April 2, 2021 – The U.S. FDA has approved Qelbree® (viloxazine) extended-release oral capsules, manufactured by Supernus Pharmaceuticals, to treat attention deficit hyperactivity disorder (ADHD) in patients who are 6-17 years old. Qelbree is the first non-stimulant ADHD medication to receive FDA approval in more than a decade. It is also the fourth non-controlled substance ADHD drug to receive approval from the FDA.

ADHD is one of the most common neurodevelopmental disorders diagnosed in children and often persists into adulthood. Individuals who have ADHD may have difficulty controlling impulsive actions and/or focusing and may display hyperactivity (a level of activity beyond what would be considered appropriate for the situation). ADHD is split into subtypes depending on how symptoms manifest, with some patients experiencing all three characteristics of the disorder while others may predominately experience only one or two. The disorder’s impact on day-to-day life can be severe, impacting an individual’s learning, social life, self-esteem, and career. Treatment frequently involves a combination of talk therapy and medication.

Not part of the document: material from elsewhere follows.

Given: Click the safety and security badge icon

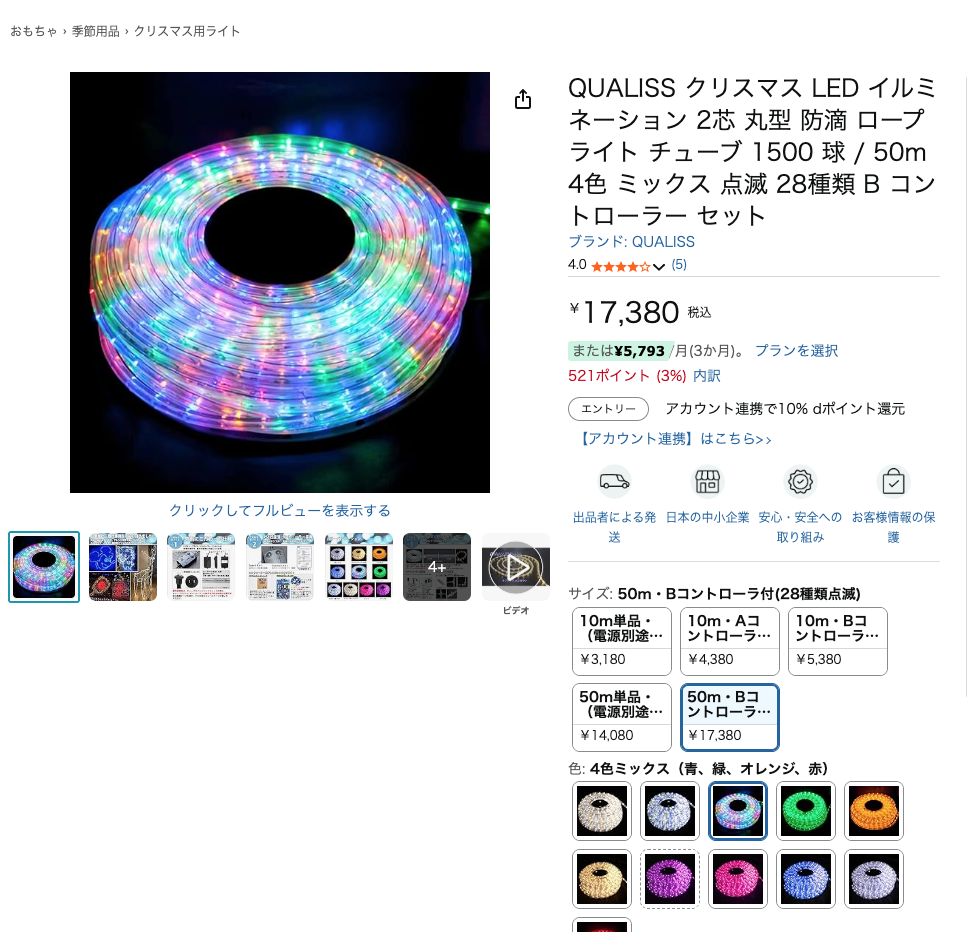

In clinical trials, Qelbree showed statistically significant onset of action starting in Week 2 of treatment.

According to Supernus Pharmaceuticals, the drug may improve symptoms as early as the first week of treatment. There may also be less risk of rare liver toxicity and hypotension (low blood pressure) with Qelbree compared to other non-stimulant ADHD treatments such as Strattera® (atomoxetine HCl – Eli Lilly) and Intuniv® (guanfacine – Shire). However, a black box warning cautions that in clinical trials, higher rates of suicidal thoughts and behavior were reported in pediatric patients receiving Qelbree than those on placebo. Patients on Qelbree should be closely monitored for worsening and emergence of suicidal thoughts and behavior.

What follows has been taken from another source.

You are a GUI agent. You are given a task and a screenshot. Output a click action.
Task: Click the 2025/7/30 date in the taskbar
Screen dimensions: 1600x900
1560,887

The recommended starting dose for patients 6-11 years old is 100mg once daily. The dose can be titrated in increments of 100mg weekly if needed to a maximum recommended dose of 400mg once daily. For patients 12-17 years old, the recommended starting dose is 200mg once daily. After one week, the dose can be increased if needed by 200mg to the maximum recommended dose of 400mg once daily. Capsules can be swallowed whole or opened and the entire contents sprinkled onto applesauce. Dose modification is required for patients who have severe renal impairment. For all patients, the dosage and long-term use of Qelbree should be reevaluated on a regular basis.

Supernus plans to launch Qelbree during the second quarter of 2021 at a wholesale acquisition cost (WAC) of $299 for 30-count of 200mg tablets.